- What the task requires -
Find the line containing "You are a GUI" in the material below, then please transcribe it and each line after it exactly, without the pictures.

====== Data section

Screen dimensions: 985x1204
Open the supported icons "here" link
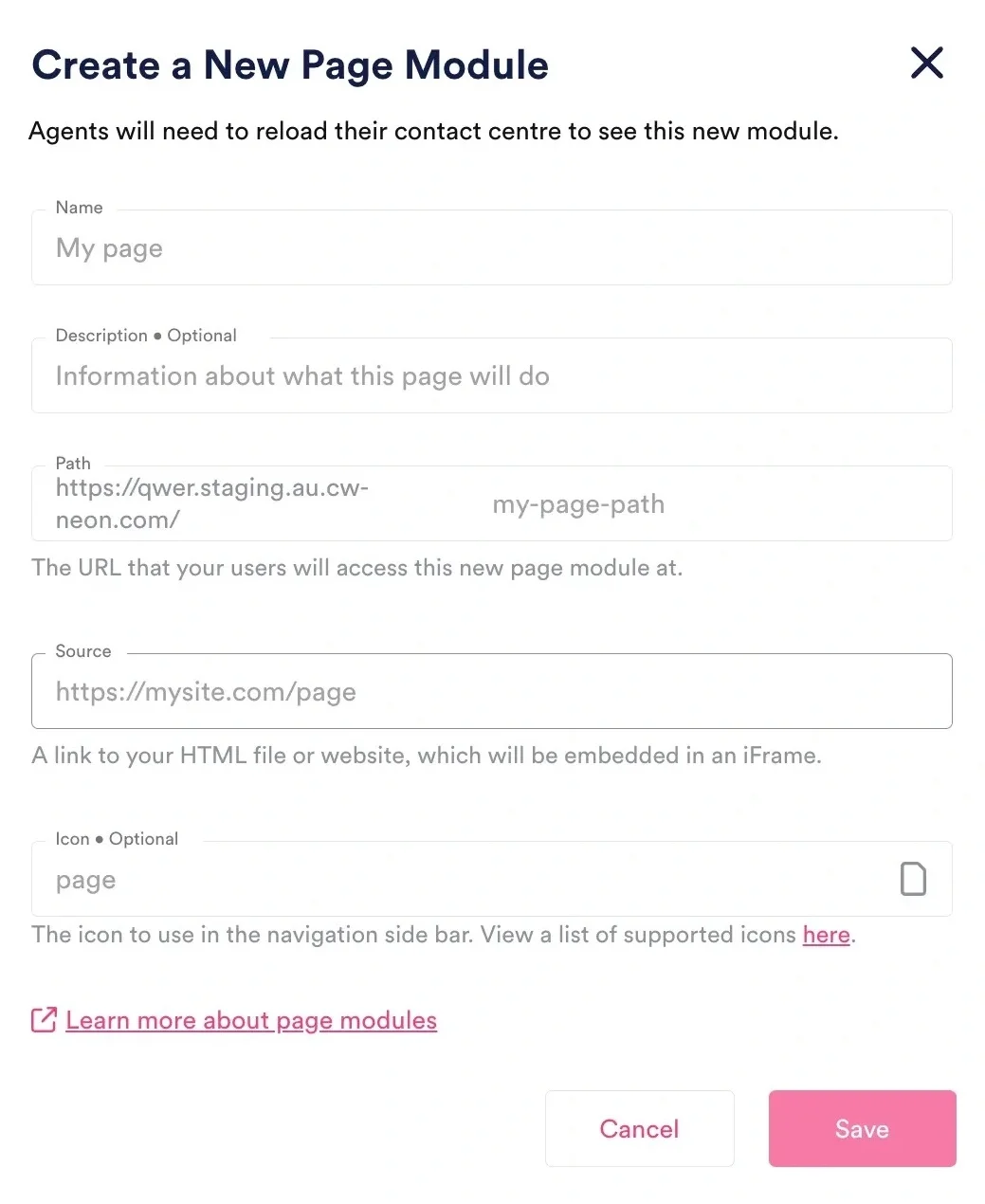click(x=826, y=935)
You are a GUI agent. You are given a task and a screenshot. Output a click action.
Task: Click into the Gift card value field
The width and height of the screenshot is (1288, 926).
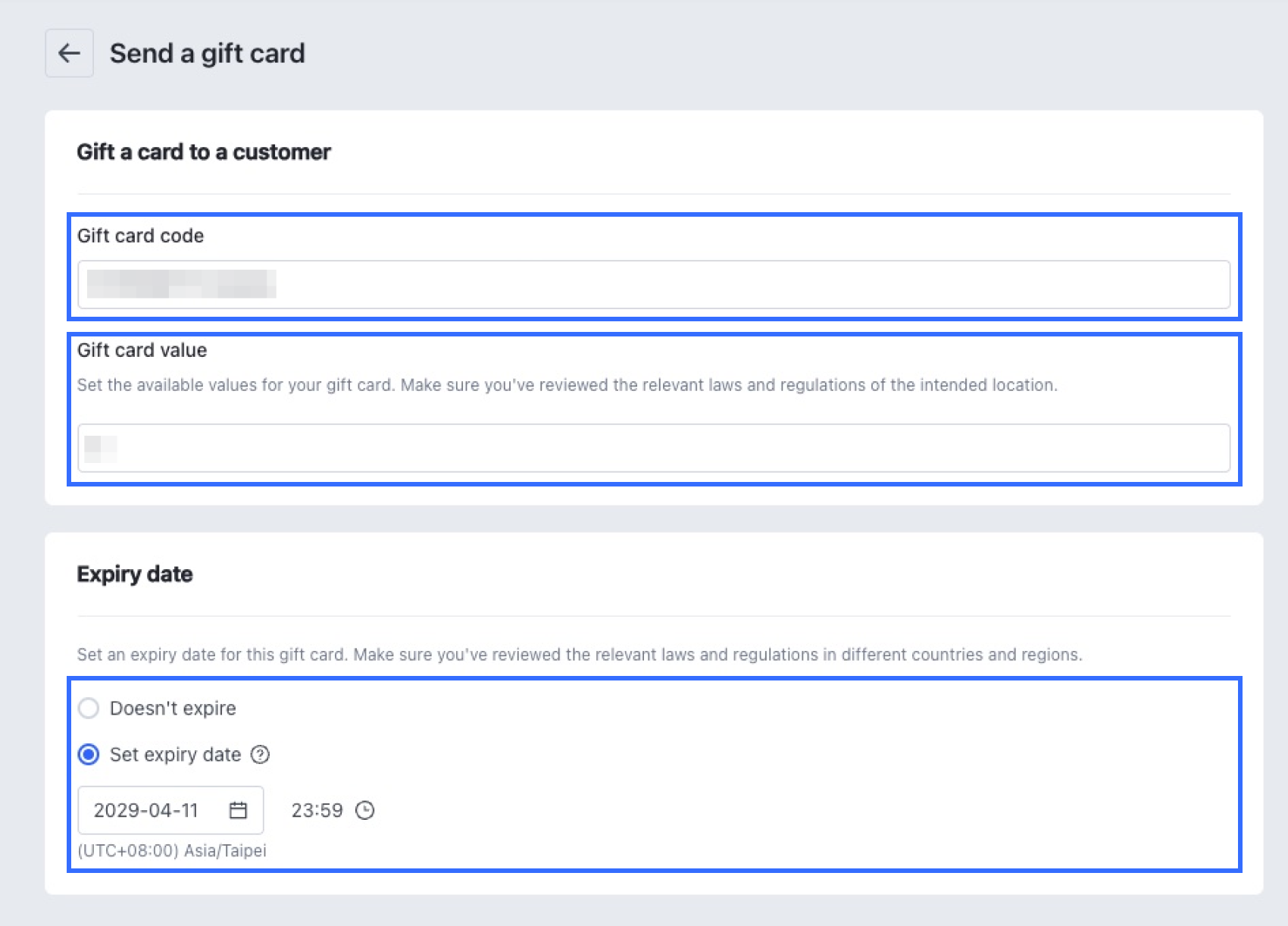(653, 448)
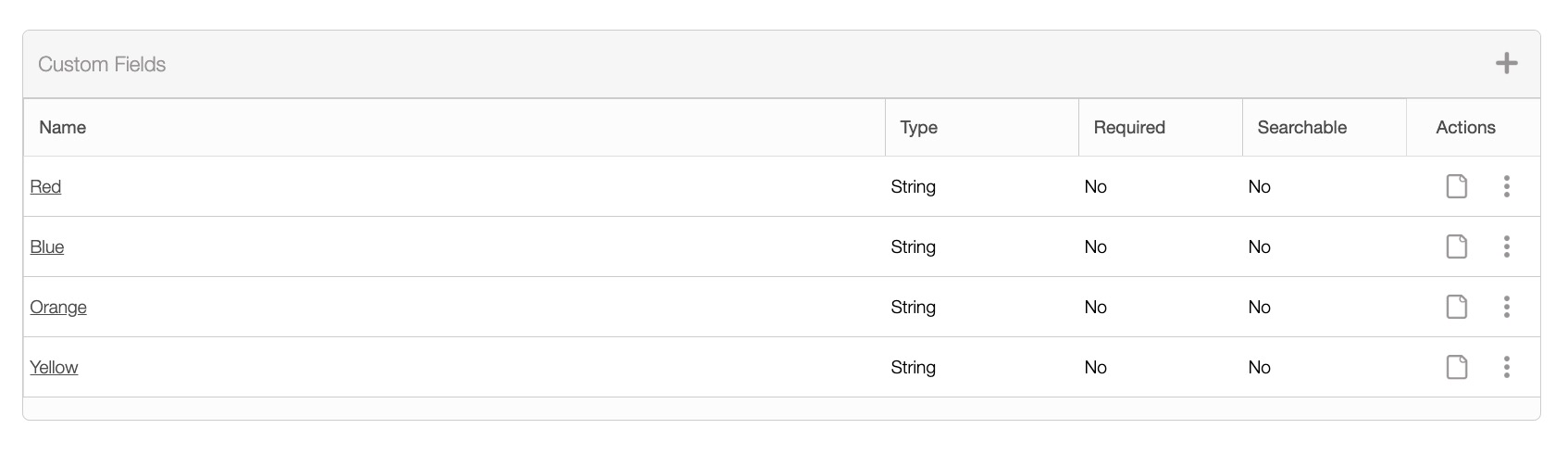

============

- Answer -
You are a GUI agent. You are given a task and a screenshot. Output a click action.
Task: Click into the Gift card value field
The width and height of the screenshot is (1288, 926).
(653, 448)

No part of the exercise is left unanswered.